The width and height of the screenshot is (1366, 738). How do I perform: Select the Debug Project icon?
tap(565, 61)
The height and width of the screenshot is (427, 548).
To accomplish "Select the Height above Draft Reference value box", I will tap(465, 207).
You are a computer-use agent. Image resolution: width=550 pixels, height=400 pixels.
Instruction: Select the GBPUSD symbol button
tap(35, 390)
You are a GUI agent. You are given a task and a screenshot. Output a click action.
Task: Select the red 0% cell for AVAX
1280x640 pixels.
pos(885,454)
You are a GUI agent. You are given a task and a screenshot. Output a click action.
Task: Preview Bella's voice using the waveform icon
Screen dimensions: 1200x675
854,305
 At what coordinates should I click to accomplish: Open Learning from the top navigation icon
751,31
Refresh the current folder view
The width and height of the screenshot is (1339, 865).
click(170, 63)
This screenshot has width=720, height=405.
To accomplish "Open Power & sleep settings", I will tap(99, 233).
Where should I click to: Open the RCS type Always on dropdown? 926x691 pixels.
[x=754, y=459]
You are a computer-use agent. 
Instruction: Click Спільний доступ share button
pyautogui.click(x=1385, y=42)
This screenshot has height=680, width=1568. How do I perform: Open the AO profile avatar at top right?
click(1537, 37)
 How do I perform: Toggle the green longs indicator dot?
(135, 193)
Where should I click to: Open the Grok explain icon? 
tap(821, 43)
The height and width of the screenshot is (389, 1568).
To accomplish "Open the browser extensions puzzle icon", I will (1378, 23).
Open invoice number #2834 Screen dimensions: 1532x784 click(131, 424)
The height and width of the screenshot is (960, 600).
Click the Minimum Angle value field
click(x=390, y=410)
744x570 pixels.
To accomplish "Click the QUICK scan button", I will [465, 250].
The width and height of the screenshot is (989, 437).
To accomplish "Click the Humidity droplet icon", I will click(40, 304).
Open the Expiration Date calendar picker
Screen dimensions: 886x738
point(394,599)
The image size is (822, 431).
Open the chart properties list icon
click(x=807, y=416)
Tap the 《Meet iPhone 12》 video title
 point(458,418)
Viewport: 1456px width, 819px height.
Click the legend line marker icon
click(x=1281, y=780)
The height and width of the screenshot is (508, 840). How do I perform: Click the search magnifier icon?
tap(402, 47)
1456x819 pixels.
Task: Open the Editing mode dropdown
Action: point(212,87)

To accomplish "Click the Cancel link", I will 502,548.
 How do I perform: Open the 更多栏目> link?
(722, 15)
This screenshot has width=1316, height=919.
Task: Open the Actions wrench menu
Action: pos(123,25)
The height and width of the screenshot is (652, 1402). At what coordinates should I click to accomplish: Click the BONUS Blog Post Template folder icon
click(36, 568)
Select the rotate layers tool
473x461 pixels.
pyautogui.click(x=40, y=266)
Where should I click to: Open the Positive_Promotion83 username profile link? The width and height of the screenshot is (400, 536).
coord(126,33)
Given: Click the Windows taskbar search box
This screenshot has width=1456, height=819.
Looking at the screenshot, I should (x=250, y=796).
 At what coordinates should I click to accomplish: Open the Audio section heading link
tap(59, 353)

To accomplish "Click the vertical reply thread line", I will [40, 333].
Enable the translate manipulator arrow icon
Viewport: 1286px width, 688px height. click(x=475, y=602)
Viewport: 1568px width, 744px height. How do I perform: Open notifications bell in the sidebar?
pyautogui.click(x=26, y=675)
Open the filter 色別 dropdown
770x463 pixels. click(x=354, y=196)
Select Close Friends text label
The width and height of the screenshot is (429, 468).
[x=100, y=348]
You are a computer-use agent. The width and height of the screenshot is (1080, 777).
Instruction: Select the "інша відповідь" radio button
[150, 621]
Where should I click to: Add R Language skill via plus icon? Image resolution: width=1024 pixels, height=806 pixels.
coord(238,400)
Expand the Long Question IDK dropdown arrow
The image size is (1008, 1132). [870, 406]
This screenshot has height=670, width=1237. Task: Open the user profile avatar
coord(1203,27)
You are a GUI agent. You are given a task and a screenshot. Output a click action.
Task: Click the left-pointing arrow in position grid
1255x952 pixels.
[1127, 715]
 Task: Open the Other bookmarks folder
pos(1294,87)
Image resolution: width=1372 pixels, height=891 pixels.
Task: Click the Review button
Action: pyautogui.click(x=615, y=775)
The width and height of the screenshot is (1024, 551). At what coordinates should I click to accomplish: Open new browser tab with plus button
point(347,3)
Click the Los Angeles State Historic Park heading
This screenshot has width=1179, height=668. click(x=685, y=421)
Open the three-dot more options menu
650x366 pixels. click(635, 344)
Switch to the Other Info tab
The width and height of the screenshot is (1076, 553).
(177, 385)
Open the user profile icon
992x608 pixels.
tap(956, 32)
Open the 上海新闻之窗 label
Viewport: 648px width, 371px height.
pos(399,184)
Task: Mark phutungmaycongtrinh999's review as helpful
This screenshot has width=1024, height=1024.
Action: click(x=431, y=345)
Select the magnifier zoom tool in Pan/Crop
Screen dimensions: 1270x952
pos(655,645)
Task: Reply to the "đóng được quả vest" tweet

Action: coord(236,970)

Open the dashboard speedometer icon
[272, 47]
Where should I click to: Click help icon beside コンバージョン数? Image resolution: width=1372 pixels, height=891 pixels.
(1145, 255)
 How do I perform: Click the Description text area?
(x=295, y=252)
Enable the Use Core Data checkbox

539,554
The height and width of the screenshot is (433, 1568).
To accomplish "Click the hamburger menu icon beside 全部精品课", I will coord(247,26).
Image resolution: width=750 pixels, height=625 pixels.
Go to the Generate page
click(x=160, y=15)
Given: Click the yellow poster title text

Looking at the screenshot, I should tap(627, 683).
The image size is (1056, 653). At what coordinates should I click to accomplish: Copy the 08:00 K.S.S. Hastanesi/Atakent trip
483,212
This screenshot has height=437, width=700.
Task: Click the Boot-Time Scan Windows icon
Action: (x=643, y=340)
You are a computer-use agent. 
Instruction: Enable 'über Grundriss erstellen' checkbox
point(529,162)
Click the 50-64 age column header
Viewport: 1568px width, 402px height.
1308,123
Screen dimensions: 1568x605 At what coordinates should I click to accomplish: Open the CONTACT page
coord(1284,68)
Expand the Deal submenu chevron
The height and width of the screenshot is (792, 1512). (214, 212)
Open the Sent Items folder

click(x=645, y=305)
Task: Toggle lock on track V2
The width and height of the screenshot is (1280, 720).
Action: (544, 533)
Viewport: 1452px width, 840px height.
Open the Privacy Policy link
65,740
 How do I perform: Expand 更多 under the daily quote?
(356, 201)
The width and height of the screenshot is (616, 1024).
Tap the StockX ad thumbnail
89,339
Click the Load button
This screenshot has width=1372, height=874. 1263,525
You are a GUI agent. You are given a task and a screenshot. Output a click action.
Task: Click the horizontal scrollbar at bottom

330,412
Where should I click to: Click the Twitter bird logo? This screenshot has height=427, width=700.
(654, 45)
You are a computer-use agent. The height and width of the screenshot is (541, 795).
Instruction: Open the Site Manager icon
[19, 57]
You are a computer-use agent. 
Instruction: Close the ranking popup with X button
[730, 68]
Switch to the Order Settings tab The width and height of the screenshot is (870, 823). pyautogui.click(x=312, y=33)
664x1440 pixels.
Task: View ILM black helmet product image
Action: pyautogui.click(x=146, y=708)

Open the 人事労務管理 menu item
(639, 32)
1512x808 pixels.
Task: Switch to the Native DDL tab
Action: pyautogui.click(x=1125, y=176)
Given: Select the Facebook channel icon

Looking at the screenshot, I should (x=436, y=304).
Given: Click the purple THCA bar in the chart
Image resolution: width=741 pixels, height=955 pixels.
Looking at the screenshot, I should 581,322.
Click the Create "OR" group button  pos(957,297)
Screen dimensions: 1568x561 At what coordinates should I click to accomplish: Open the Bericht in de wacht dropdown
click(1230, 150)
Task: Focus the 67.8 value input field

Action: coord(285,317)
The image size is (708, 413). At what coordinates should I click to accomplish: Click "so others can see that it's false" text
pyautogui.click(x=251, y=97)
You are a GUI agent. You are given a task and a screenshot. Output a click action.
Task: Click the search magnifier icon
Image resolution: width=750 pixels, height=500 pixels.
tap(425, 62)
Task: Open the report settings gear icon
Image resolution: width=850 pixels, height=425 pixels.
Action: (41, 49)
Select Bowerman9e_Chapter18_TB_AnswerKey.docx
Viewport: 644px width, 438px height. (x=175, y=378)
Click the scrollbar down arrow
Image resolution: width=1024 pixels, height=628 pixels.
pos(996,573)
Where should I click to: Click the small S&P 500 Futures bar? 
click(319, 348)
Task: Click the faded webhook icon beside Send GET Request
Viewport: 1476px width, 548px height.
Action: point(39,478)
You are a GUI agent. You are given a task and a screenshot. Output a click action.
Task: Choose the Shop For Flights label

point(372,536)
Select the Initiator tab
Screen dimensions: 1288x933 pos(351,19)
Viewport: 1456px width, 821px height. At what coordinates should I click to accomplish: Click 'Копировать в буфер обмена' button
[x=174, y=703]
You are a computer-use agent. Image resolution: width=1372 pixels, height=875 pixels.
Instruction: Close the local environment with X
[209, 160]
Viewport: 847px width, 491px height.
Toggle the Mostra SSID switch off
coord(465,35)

· · · · ·

Brief:
Update the listing, starting at the line that contains "Open invoice number" and ending at the line that contains "Action: pos(123,25)", so that "icon" becomes "symbol" and nothing else changes. Give only those lines.

Complete answer:
Open invoice number #2834 Screen dimensions: 1532x784 click(131, 424)
The height and width of the screenshot is (960, 600).
Click the Minimum Angle value field
click(x=390, y=410)
744x570 pixels.
To accomplish "Click the QUICK scan button", I will [465, 250].
The width and height of the screenshot is (989, 437).
To accomplish "Click the Humidity droplet symbol", I will click(40, 304).
Open the Expiration Date calendar picker
Screen dimensions: 886x738
point(394,599)
The image size is (822, 431).
Open the chart properties list symbol
click(x=807, y=416)
Tap the 《Meet iPhone 12》 video title
 point(458,418)
Viewport: 1456px width, 819px height.
Click the legend line marker symbol
click(x=1281, y=780)
The height and width of the screenshot is (508, 840). How do I perform: Click the search magnifier symbol?
tap(402, 47)
1456x819 pixels.
Task: Open the Editing mode dropdown
Action: point(212,87)

To accomplish "Click the Cancel link", I will 502,548.
 How do I perform: Open the 更多栏目> link?
(722, 15)
This screenshot has width=1316, height=919.
Task: Open the Actions wrench menu
Action: pos(123,25)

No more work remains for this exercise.